Short Stories, Irish literature, Classics, Modern Fiction, Contemporary Literary Fiction, The Japanese Novel, Post Colonial Asian Fiction, The Legacy of the Austro-Hungarian Empire and quality Historical Novels are Among my Interests








Friday, October 24, 2014

Augustus by John Williams (1972)


Augustus is the third novel by John Williams (1992 to 1994, USA) I have recently read.  I first read his set in American academia novel Stoner and then Butcher's Crossing, a stunning and horrowing work set in the American west in the 1870s.  Obviously I greatly admire his books.  I have no favorites among his novels but Stoner is, I think the most read so I guess you might start there.  Williams wrote another novel based loosely on his World War II experiences but he later repudiated it so probably I won't read it.

Augustus is a very interesting work centering on the life and reign of the Roman Emperor Augustus who ruled the empire from 27BC to 14AD.  The work is narrated through a series of letters, journal entries, historical works, and official texts, all created by Williams but based on long research. Augustus lived a very long time, up to seventy seven, in a job not known for security.  Much of the deeper meaning of the novel is about living a long life, about out living the friends of your youth, about pondering or trying to impose a meaning on your experiences as you reach the end of days, about how history is wriiten.

There are lots of voices in this work, from Egyptian priests to Augustus's daughter Julia, whom he exhiled  to a small island for violating his dictates on sexual morality., We see the same events from different  perspectives.  We see the incredible cruelty of the times combined with exquiste cultivation.  Virgil and Ovid play minor roles and Cicero a larger part.  Cleopatra crosses our path in a very interesting segment.  We learn a lot about imperial family life.  Of course everywhere slaves make the empire run. In one very moving segment we see the reaction of a now very old woman who once nursed Augustus on seeing him as Emperor. Each letter and journal from a different writer is well individuated.  Some writers recur, others only have one brief moment upon the stage.  The closing forty pages or so is devoted to a long letter of Augustus to his only still living friend in which Augustus reflects on his life.  Herod appeard as do other lesser known figures from history.  We go to Roman games, Augustus did not really care for them but put them on to keep the masses happy.  We learn a good bit about the extreme importance of the army.  I think some of the most interesting letters were from minor lost to history figures who appear but once.  We see how marriage among the nobility was very political.  We see some writers are deeply sincere, others the most venal of obsequious suck ups.

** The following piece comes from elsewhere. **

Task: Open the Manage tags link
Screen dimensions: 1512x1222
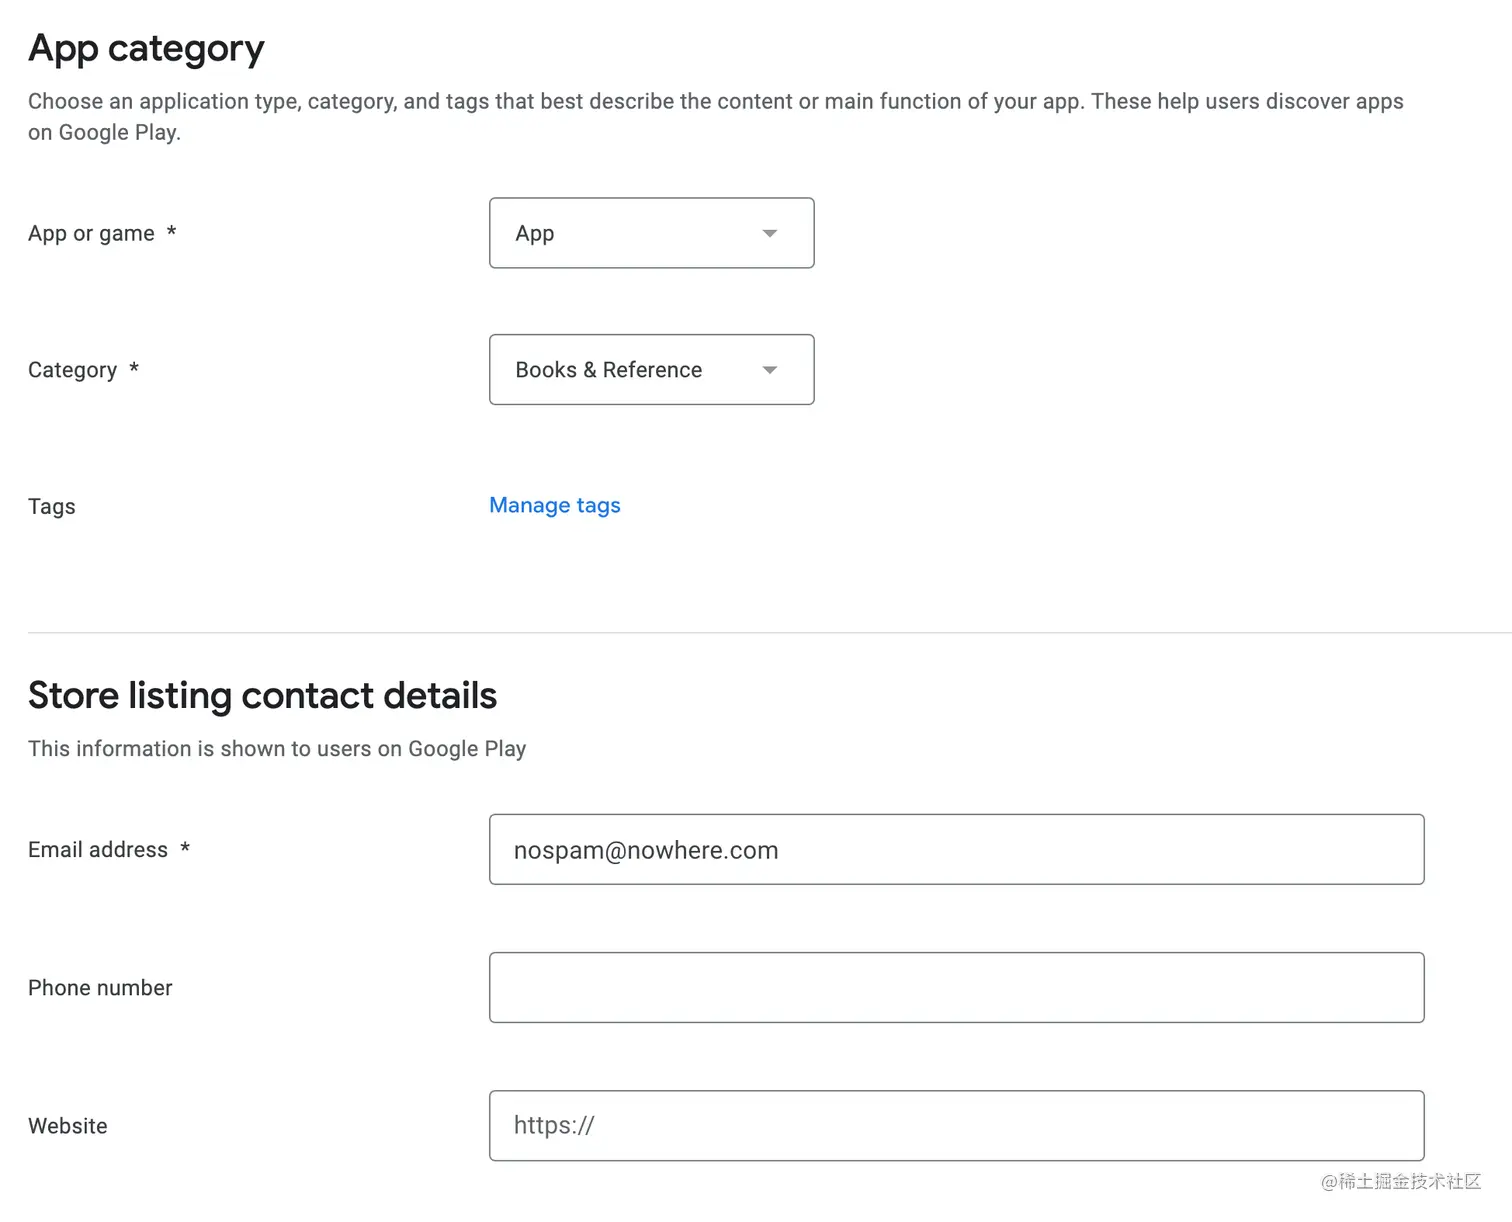Action: 555,506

In several of the letters from Roman nobility written in advanced years, they said all they wanted now was the time to read great literature and philosophy.  The wealthiest men in the Roman Empire after long years in power yearned for the time to live the reading life.  Being able to live out any fantasy they saw reading as the greatest thing they wanted from life.  One of the wonderful things about the very rich Augustus is that you can see what you want in it and I am open to the idea that this is what I was meant to see.

A good picture of life in the times emerges.  I have been fascinated with this era in Roman history ever since loving and still missing the TV series Rome.  

E

It really is a great pleasure to read a book this marvelous. 

Please share your experiences with John Williams with us.

Mel u


2 comments:

Séamus Duggan said...

Stoner has been sitting on my shelves for a while, among the masses of unread books. The responses to his other books has been pushing it even further up the 'must read soon' list.

Mel u said...

Seamus Duggan. Stoner is a very good book. I would be very interested in your reaction to it.